Stata 15 help for regress

[R] regress -- Linear regression


regress depvar [indepvars] [if] [in] [weight] [, options]

options Description ------------------------------------------------------------------------- Model noconstant suppress constant term hascons has user-supplied constant tsscons compute total sum of squares with constant; seldom used

SE/Robust vce(vcetype) vcetype may be ols, robust, cluster clustvar, bootstrap, jackknife, hc2, or hc3

Reporting level(#) set confidence level; default is level(95) beta report standardized beta coefficients eform(string) report exponentiated coefficients and label as string depname(varname) substitute dependent variable name; programmer's option display_options control columns and column formats, row spacing, line width, display of omitted variables and base and empty cells, and factor-variable labeling

noheader suppress output header notable suppress coefficient table plus make table extendable mse1 force mean squared error to 1 coeflegend display legend instead of statistics ------------------------------------------------------------------------- indepvars may contain factor variables; see fvvarlist. depvar and indepvars may contain time-series operators; see tsvarlist. bayes, bootstrap, by, fmm, fp, jackknife, mfp, mi estimate, nestreg, rolling, statsby, stepwise, and svy are allowed; see prefix. For more details, see [BAYES] bayes: regress and [FMM] fmm: regress. vce(bootstrap) and vce(jackknife) are not allowed with the mi estimate prefix. Weights are not allowed with the bootstrap prefix. aweights are not allowed with the jackknife prefix. hascons, tsscons, vce(), beta, noheader, notable, plus, depname(), mse1, and weights are not allowed with the svy prefix. aweights, fweights, iweights, and pweights are allowed; see weight. noheader, notable, plus, mse1, and coeflegend do not appear in the dialog box. See [R] regress postestimation for features available after estimation.

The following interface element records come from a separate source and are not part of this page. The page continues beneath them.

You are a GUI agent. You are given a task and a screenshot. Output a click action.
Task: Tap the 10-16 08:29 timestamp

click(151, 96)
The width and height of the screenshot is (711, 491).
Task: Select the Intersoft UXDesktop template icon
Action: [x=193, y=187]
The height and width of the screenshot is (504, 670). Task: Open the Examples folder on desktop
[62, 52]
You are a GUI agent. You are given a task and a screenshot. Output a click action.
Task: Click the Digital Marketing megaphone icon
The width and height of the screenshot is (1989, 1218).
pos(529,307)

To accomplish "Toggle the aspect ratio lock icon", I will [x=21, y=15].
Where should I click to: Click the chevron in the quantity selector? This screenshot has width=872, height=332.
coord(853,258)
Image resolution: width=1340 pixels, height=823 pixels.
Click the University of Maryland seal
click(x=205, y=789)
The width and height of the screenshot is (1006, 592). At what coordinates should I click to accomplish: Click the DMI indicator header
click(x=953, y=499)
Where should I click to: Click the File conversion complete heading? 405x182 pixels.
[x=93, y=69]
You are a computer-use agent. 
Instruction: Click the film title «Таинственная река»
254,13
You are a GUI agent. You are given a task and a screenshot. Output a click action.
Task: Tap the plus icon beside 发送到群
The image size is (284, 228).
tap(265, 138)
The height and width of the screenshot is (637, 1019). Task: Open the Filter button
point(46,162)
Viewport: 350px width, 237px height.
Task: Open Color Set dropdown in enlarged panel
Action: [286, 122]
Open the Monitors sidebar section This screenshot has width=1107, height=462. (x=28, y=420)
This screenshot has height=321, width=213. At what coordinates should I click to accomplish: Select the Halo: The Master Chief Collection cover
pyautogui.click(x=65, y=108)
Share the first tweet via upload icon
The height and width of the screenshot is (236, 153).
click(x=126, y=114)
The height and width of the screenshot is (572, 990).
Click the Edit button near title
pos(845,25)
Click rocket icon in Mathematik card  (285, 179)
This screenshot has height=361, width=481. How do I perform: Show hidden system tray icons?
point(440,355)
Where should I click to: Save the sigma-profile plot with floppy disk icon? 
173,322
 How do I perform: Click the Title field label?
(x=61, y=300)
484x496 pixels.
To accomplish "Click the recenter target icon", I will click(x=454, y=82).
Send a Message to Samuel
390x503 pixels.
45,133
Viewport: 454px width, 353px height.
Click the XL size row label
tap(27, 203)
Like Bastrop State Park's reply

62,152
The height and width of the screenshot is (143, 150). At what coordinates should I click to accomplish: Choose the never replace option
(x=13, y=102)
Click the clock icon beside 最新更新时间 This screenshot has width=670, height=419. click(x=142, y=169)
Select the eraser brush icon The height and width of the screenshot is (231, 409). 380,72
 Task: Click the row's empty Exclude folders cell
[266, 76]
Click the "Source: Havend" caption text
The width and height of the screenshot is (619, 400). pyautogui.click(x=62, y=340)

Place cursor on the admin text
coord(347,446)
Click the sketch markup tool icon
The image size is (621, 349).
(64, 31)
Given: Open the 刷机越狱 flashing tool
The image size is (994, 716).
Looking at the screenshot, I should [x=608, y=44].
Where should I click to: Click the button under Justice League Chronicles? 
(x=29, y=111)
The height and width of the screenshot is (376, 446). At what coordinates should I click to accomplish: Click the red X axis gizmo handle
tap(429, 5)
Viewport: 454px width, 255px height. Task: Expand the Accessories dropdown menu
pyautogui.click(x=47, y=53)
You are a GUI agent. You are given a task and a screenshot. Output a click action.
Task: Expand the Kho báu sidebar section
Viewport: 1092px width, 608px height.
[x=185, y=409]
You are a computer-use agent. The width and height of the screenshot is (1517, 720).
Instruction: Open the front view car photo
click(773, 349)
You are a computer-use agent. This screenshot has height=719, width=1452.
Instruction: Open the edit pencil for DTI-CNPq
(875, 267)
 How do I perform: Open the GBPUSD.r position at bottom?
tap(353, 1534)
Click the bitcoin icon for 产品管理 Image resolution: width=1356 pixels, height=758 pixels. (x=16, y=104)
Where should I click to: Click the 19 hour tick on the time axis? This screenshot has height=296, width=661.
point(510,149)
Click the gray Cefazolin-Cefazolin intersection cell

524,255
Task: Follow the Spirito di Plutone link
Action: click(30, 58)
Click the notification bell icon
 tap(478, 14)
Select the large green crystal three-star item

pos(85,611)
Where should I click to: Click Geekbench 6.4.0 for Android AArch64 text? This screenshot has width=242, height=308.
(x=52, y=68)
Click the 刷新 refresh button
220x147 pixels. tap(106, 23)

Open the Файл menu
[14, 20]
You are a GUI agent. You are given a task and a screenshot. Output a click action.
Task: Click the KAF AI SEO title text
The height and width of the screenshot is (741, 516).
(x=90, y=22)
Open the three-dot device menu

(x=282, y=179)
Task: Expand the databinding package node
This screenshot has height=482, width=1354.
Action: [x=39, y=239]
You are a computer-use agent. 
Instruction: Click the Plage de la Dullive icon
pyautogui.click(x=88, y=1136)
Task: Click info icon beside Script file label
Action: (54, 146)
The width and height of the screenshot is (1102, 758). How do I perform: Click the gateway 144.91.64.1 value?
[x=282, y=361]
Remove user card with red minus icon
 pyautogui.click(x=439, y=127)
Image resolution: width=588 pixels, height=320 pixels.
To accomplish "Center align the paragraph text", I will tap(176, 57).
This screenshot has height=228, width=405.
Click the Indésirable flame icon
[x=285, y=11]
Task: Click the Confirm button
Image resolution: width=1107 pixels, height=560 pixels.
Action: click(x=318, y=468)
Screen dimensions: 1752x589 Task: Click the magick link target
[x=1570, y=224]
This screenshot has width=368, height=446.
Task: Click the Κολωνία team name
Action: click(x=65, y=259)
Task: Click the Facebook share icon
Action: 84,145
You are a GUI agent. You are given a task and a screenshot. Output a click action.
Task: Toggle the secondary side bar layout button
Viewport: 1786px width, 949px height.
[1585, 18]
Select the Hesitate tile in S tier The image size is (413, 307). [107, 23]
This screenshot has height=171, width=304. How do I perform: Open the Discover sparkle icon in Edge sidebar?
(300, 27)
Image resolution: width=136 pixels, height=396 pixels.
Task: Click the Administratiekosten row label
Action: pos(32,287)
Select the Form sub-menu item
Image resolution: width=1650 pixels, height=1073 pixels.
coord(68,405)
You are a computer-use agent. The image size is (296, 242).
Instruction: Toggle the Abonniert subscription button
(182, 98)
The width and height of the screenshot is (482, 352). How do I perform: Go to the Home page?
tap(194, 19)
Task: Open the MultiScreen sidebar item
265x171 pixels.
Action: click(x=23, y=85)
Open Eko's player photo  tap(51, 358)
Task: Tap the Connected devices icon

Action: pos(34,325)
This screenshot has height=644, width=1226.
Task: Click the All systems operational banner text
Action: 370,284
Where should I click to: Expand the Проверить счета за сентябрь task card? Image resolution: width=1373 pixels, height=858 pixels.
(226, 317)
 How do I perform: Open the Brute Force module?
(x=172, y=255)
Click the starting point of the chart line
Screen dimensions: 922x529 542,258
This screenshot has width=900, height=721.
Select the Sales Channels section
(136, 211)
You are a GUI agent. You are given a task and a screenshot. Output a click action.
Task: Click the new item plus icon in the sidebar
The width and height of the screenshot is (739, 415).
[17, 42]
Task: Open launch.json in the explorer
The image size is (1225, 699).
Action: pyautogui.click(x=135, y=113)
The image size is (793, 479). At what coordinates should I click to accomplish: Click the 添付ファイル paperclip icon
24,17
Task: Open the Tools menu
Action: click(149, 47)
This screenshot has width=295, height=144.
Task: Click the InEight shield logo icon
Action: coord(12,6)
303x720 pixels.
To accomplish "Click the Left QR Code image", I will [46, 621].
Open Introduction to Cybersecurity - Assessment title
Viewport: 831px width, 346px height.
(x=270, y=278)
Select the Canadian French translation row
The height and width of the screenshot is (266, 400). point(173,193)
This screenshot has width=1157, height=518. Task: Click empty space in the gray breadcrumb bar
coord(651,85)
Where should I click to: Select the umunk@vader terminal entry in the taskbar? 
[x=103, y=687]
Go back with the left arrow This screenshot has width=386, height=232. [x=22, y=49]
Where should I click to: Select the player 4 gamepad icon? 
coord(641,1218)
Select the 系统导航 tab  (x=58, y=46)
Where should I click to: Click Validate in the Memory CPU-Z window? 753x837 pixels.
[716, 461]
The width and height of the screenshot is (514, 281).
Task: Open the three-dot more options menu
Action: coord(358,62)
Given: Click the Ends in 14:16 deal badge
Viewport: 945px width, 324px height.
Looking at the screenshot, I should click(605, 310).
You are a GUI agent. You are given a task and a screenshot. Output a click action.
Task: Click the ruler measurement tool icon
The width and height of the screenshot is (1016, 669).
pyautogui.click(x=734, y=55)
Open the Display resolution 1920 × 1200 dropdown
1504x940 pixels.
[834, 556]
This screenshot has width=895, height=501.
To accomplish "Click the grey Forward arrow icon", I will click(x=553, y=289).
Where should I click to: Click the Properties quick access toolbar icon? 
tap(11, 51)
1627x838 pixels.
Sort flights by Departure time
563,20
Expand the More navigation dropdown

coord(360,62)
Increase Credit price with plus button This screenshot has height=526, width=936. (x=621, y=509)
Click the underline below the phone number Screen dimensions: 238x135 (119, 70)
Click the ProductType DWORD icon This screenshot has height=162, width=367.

Statistics > Linear models and related > Linear regression


regress performs ordinary least-squares linear regression. regress can also perform weighted estimation, compute robust and cluster-robust standard errors, and adjust results for complex survey designs.


+-------+ ----+ Model +------------------------------------------------------------

noconstant; see [R] estimation options.

hascons indicates that a user-defined constant or its equivalent is specified among the independent variables in indepvars. Some caution is recommended when specifying this option, as resulting estimates may not be as accurate as they otherwise would be. Use of this option requires "sweeping" the constant last, so the moment matrix must be accumulated in absolute rather than deviation form. This option may be safely specified when the means of the dependent and independent variables are all reasonable and there is not much collinearity between the independent variables. The best procedure is to view hascons as a reporting option -- estimate with and without hascons and verify that the coefficients and standard errors of the variables not affected by the identity of the constant are unchanged.

tsscons forces the total sum of squares to be computed as though the model has a constant, that is, as deviations from the mean of the dependent variable. This is a rarely used option that has an effect only when specified with noconstant. It affects the total sum of squares and all results derived from the total sum of squares.

+-----------+ ----+ SE/Robust +--------------------------------------------------------

vce(vcetype) specifies the type of standard error reported, which includes types that are derived from asymptotic theory (ols), that are robust to some kinds of misspecification (robust), that allow for intragroup correlation (cluster clustvar), and that use bootstrap or jackknife methods (bootstrap, jackknife); see [R] vce_option.

vce(ols), the default, uses the standard variance estimator for ordinary least-squares regression.

regress also allows the following:

vce(hc2) and vce(hc3) specify an alternative bias correction for the robust variance calculation. vce(hc2) and vce(hc3) may not be specified with the svy prefix. In the unclustered case, vce(robust) uses (sigma-hat_j)^2={n/(n-k)}(u_j)^2 as an estimate of the variance of the jth observation, where u_j is the calculated residual and n/(n-k) is included to improve the overall estimate's small-sample properties.

vce(hc2) instead uses u_j^2/(1-h_jj) as the observation's variance estimate, where h_jj is the diagonal element of the hat (projection) matrix. This estimate is unbiased if the model really is homoskedastic. vce(hc2) tends to produce slightly more conservative confidence intervals.

vce(hc3) uses u_j^2/(1-h_jj)^2 as suggested by Davidson and MacKinnon (1993), who report that this method tends to produce better results when the model really is heteroskedastic. vce(hc3) produces confidence intervals that tend to be even more conservative.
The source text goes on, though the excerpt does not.